§ **PROVIDED INFORMATION**:
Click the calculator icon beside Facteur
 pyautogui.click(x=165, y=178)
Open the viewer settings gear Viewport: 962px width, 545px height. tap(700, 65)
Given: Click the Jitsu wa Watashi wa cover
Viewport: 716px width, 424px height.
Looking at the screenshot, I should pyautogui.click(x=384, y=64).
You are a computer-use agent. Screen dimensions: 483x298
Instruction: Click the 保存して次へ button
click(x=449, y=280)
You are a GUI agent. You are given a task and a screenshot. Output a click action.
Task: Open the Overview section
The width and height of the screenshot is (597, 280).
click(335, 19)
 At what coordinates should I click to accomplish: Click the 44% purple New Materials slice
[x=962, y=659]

* * *

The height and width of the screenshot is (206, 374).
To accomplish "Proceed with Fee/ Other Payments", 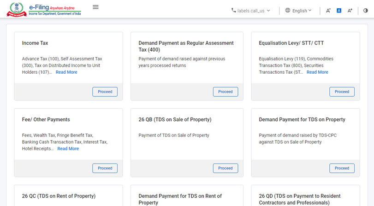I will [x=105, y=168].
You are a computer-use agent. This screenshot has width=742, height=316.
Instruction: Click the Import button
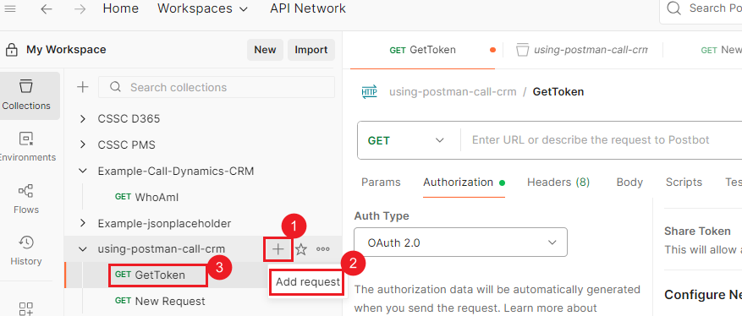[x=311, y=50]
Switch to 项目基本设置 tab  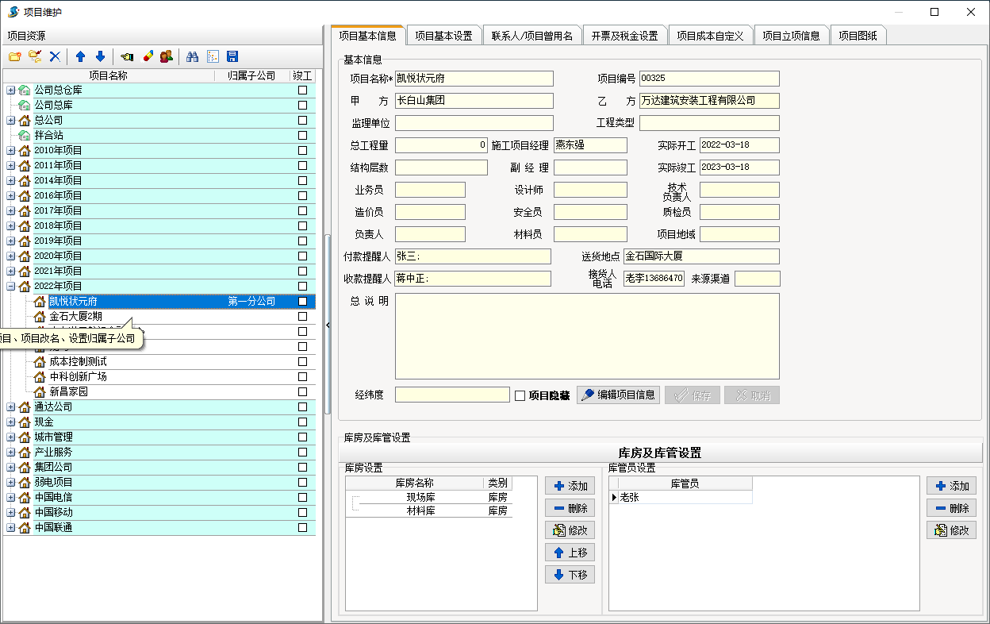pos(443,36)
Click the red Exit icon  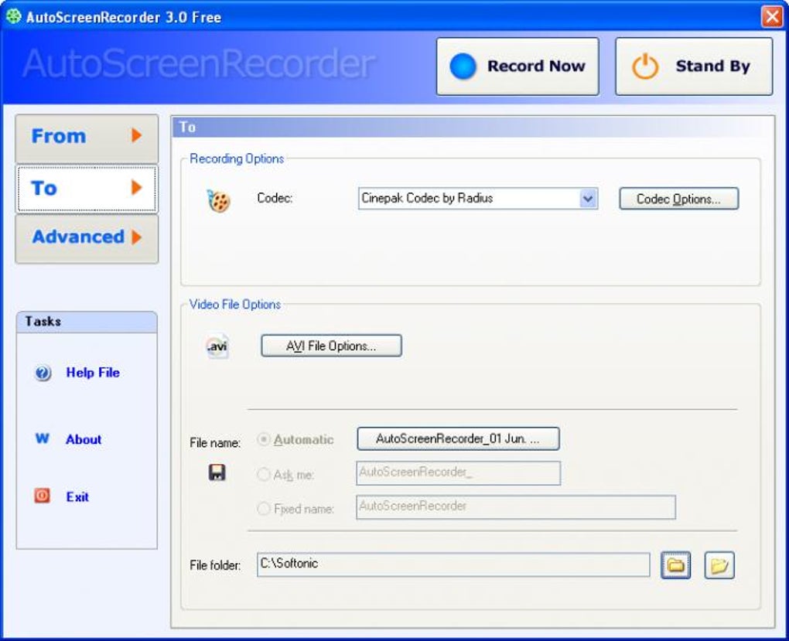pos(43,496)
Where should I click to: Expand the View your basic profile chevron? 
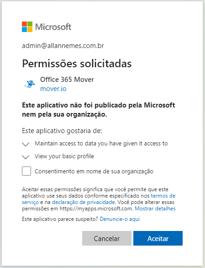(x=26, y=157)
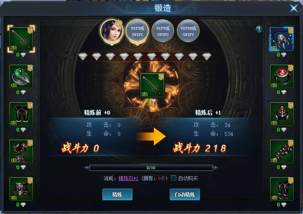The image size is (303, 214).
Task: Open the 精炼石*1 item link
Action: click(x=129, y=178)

---

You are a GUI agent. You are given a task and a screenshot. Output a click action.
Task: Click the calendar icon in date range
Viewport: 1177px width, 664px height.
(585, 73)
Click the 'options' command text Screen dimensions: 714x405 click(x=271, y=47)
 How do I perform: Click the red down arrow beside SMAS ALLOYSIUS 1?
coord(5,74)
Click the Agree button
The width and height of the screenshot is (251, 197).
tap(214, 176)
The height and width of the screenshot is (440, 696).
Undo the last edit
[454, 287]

§ **WORK TO COMPLETE**: Using the listing, filter for "computer" and return the matching lines.

§ **ANSWER TO THE PROBLEM**:
You are a computer-use agent. Screen dimensions: 483x298
You are a computer-use agent. This screenshot has width=742, height=316.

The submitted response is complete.